Fermentation faults may increase as distillers walk on the wild side of risk, adding complications to create grand arôme rums. Faults likely can be noticed through the noise with the birectifier before they run amok. Eventually experience will give us specifics to share with each other.

One application for the birectifier I was not previously too aware of is the ability to predict the duration of aging time required to bring a spirit to maturity. Arroyo described the concept outside of Studies on Rum in a document I only recently found. At the moment, I do not not think I can completely describe all the options, but it is something collective use of the apparatus and sharing of information will reveal.

Arroyo does give us some starting points:

The state of maturity may be judged in genuine rums from an examination of the true chemical constitution; but more so by the ratios existing among different constituents. For instance, a raw distillate will be a fast maturing rum under natural aging if it fullfills the following requirements:
(1) A low, or moderate numerical value (expressed in milligrams per hundred milliliters) in the constituents of the first fraction.
(2) A low ratio of first fraction components to those of the fifth fraction.
(3) A high ratio of total non-alcohol-number to the members composing the fourth fraction.
(4) A high ratio of esters to volatile acidity and to aldehydes.
(5) Presence of liberal amounts of rum oil in fractions five to eight inclusive.
(6) Absence of malodorous bodies in fraction to eight inclusive.
(7) High ratio of high molecular weight esters and aldehydes to low molecular weight esters and aldehydes.
The information necessary for this kind of chemical control in the distillery  is greatly facilitated by the introduction of the Luckow birectifier into the daily, routine work of the distillery laboratory.
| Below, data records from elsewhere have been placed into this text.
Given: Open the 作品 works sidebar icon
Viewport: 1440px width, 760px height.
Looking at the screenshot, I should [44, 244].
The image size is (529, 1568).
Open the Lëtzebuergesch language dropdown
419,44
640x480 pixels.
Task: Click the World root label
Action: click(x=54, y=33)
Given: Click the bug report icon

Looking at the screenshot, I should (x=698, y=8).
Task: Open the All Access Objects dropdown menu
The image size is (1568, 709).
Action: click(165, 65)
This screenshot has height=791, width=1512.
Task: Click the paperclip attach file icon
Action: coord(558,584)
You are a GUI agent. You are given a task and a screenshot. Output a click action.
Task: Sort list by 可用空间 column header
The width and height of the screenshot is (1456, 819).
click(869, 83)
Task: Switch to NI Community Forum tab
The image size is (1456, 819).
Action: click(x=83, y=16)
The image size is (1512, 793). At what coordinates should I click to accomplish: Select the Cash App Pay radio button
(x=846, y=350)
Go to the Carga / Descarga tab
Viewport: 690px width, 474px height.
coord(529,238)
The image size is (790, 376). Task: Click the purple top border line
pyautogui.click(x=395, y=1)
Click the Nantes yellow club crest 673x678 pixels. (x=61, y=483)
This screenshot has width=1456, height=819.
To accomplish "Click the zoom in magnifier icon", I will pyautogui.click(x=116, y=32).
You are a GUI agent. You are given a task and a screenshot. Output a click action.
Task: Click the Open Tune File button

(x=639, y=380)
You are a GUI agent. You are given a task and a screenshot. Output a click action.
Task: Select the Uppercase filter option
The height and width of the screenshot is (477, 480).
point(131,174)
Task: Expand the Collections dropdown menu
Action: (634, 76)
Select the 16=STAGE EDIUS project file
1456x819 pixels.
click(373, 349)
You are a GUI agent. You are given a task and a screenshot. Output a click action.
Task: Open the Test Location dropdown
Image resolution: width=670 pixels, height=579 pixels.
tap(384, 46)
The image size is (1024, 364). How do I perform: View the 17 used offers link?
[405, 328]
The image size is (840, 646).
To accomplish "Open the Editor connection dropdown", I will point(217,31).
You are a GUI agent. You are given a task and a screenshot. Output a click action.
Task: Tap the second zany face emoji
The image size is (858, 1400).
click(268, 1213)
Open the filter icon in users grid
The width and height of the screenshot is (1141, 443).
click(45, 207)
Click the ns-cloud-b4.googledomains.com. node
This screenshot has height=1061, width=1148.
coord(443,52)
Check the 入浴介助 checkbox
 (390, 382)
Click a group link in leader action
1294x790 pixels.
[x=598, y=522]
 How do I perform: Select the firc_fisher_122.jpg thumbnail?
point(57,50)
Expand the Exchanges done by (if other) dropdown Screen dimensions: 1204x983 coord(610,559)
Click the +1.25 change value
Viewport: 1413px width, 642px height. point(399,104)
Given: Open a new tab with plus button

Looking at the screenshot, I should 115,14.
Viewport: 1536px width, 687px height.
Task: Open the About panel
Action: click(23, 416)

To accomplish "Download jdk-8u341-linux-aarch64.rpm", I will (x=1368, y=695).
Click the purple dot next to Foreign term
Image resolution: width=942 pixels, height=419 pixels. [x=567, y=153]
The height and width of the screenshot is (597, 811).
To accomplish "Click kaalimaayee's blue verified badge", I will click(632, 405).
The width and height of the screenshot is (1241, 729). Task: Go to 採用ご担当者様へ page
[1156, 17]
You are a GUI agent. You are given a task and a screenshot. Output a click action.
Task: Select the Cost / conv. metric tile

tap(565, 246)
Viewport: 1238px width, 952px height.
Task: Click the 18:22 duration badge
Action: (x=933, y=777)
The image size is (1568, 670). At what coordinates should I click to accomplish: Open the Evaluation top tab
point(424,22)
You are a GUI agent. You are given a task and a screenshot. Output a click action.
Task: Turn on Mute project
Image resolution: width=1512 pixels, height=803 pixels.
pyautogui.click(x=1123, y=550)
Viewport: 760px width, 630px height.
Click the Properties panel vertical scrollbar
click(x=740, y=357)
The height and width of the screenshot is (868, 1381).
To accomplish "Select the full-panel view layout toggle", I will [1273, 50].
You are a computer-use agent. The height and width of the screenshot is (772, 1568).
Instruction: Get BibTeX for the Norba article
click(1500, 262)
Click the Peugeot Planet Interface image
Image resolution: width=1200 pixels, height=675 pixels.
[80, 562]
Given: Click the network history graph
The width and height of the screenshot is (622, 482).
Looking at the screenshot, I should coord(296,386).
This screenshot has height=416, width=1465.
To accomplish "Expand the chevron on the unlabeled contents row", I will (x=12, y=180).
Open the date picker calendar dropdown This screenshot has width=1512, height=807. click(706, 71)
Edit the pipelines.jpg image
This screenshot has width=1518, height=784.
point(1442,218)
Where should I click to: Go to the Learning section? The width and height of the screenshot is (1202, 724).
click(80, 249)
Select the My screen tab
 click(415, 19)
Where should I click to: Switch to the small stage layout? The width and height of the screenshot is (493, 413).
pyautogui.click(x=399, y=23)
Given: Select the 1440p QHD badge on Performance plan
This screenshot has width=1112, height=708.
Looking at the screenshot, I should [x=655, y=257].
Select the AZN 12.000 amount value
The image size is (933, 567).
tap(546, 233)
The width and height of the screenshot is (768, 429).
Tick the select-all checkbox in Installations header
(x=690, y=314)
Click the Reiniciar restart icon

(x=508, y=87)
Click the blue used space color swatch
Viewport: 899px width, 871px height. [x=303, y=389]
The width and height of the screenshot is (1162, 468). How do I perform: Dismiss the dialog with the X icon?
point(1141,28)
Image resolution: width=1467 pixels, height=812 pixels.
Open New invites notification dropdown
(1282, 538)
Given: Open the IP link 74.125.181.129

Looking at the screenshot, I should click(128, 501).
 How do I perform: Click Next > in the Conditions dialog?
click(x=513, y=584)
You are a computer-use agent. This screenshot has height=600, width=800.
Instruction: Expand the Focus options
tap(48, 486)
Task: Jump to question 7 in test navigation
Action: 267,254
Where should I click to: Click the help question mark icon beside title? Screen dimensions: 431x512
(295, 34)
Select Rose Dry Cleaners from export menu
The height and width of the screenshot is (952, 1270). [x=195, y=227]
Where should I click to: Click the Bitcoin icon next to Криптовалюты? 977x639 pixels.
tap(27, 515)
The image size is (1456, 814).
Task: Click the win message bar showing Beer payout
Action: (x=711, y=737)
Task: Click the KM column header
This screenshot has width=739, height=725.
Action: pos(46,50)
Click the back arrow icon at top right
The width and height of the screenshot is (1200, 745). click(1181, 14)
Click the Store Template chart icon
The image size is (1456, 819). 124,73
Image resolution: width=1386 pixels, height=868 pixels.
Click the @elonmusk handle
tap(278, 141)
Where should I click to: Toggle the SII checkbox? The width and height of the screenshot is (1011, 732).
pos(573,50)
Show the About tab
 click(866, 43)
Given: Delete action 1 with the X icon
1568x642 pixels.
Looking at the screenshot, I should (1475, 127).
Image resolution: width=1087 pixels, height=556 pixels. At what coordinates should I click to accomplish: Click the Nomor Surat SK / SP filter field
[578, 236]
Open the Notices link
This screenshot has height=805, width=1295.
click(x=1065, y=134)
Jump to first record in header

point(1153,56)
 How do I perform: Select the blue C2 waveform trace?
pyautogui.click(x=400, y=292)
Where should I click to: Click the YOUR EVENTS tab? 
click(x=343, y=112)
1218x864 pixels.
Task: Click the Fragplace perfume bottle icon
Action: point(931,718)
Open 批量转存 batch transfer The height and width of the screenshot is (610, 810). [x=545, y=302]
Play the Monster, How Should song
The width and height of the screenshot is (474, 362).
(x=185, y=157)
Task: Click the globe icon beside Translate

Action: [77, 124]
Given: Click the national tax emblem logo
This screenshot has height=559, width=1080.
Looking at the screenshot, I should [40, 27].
All of the these concepts can be elaborated and a triage developed for influencing all preceding stages of production. A bang for your buck approach to increasing involvement will develop. Once we know what is possible, we will develop different approaches to get there. Arroyo tells us more:

As the raw rum matures in storage, the successive fractional distillations performed at intervals of three months’ time, will show the manner in which the raw spirit reaches maturity. At first there will be great changes in the composition of individual fractions and of the amounts of individual components present in different fractions. At first there will be great changes in the composition of individual fractions and of the amounts of individual components present in different fractions. The graphs showing these changes will be quite different also. But these differences will become less accentuated and striking as time passes and the maturing process goes on, until the time comes when the rum constituents show such states of balance and equilibrium that differences in analytical results and in the shape of graphs become so inconspicuous as to be insignificant. At this point the rum has reached maturity, and we may hope for very little improvement of taste and aroma thereafter.

Not all spirits are especially palatable out of the still, especially fractions experienced live. This process of evaluation during maturation can help increase the intuition it takes to make decisions related to distillation proofs and making cuts. If you’re daunted, he offers encouragement:

It is true that it takes time, labor, and expense to follow in this manner the maturing process of the raw rums in industrial practice; but at the same time the work is highly interesting, very enlightening, and above all profitable.

There will be a lot more to come about the birectifier as I tackle its use and applications.